From the ends B and C of one of the sides BC of the triangle ABC, let the two straight lines BD and DC be constructed meeting within the triangle.
I say that the sum of BD and DC is less than the sum of the remaining two sides of the triangle BA and AC, but BD and DC contain an angle BDC greater than the angle BAC.
Draw BD through to E.
Since in any triangle the sum of two sides is greater than the remaining one, therefore, in the triangle ABE, the sum of the two sides AB and AE is greater than BE.
Add EC to each. Then the sum of BA and AC is greater than the sum of BE and EC.

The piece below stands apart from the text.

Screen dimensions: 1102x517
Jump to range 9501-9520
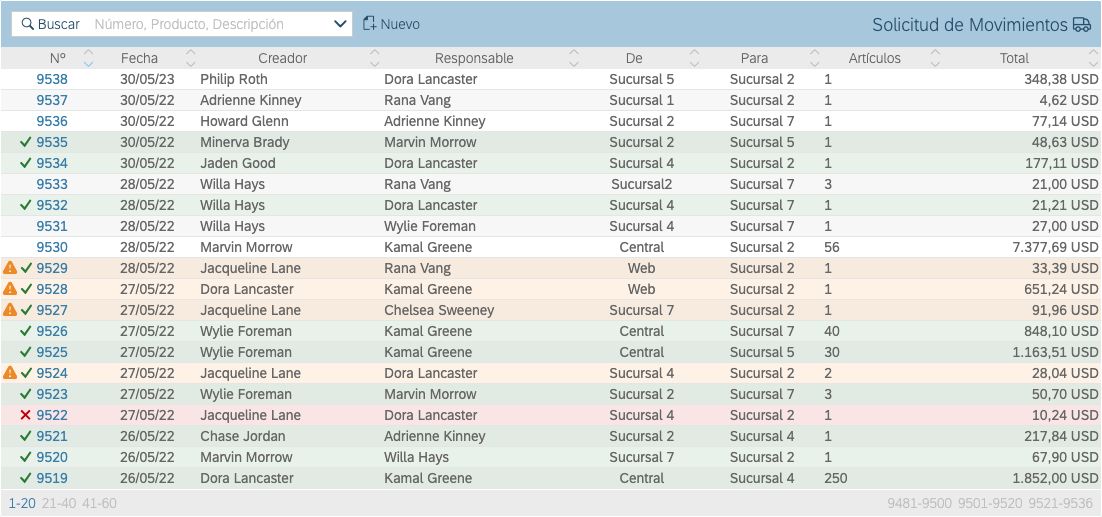tap(989, 503)
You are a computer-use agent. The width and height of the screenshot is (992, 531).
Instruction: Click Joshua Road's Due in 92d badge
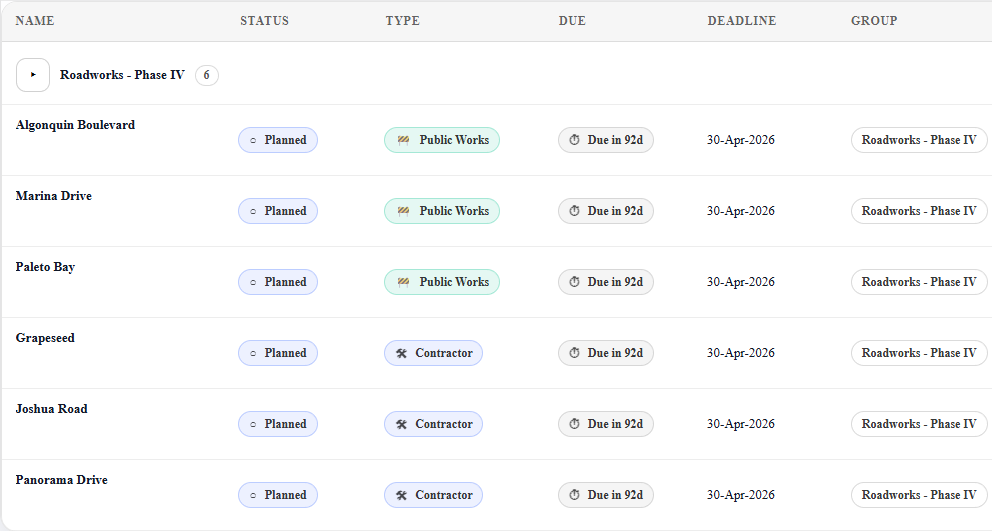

Again, since, in the triangle CED, the sum of the two sides CE and ED is greater than CD, add DB to each, therefore the sum of CE and EB is greater than the sum of CD and DB.
But the sum of BA and AC was proved greater than the sum of BE and EC, therefore the sum of BA and AC is much greater than the sum of BD and DC.
Again, since in any triangle the exterior angle is greater than the interior and opposite angle, therefore, in the triangle CDE, the exterior angle BDC is greater than the angle CED.
For the same reason, moreover, in the triangle ABE the exterior angle CEB is greater than the angle BAC. But the angle BDC was proved greater than the angle CEB, therefore the angle BDC is much greater than the angle BAC.
Therefore if from the ends of one of the sides of a triangle two straight lines are constructed meeting within the triangle, then the sum of the straight lines so constructed is less than the sum of the remaining two sides of the triangle, but the constructed straight lines contain a greater angle than the angle contained by the remaining two sides.